Thousands of years before Genghis Khan and his descendants conquered vast stretches of Eurasia, the pastoral people of Mongolia lived healthy, but violent, lifestyles, new research reveals.
Although some Mongolians remain nomadic in modern days, researchers didn’t know how far back this tradition stretched. Any early nomadic pastoralists would have been healthier than sedentary people, who, especially before the advent of trash pickup and sewage infrastructure, lived more densely and among their own waste.
To find out whether this was true in the late Bronze Age, archaeologists analyzed the remains of 25 individuals excavated from burial mounds in the region dating mostly to about 3500 to 2700 years ago. The bones bore very little evidence of inflammatory lesions indicative of infectious disease, or signs of rickets, scurvy, or other diseases resulting from malnutrition.

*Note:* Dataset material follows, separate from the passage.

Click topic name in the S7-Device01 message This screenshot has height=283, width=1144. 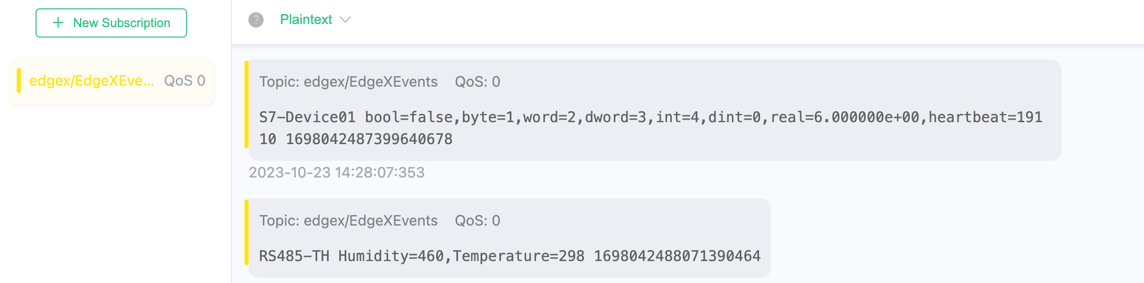tap(370, 82)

That’s not to say these people didn’t suffer. The remains also display evidence of broken noses, ribs, and legs—common injuries that occur in assaults or when falling from horses. The individuals’ spines also show evidence of the type of wear and tear associated with horseback riding, the authors reported in November 2018 in the journal HOMO.
According to the researchers, the lack of much disease in these individuals adds to the growing body of evidence showing Mongolians lived in small nomadic groups in the late Bronze Age. But they were clearly also honing the type of horse skills displayed in the 14th-century woodcut above, which had proved useful in their conquests throughout Eurasia.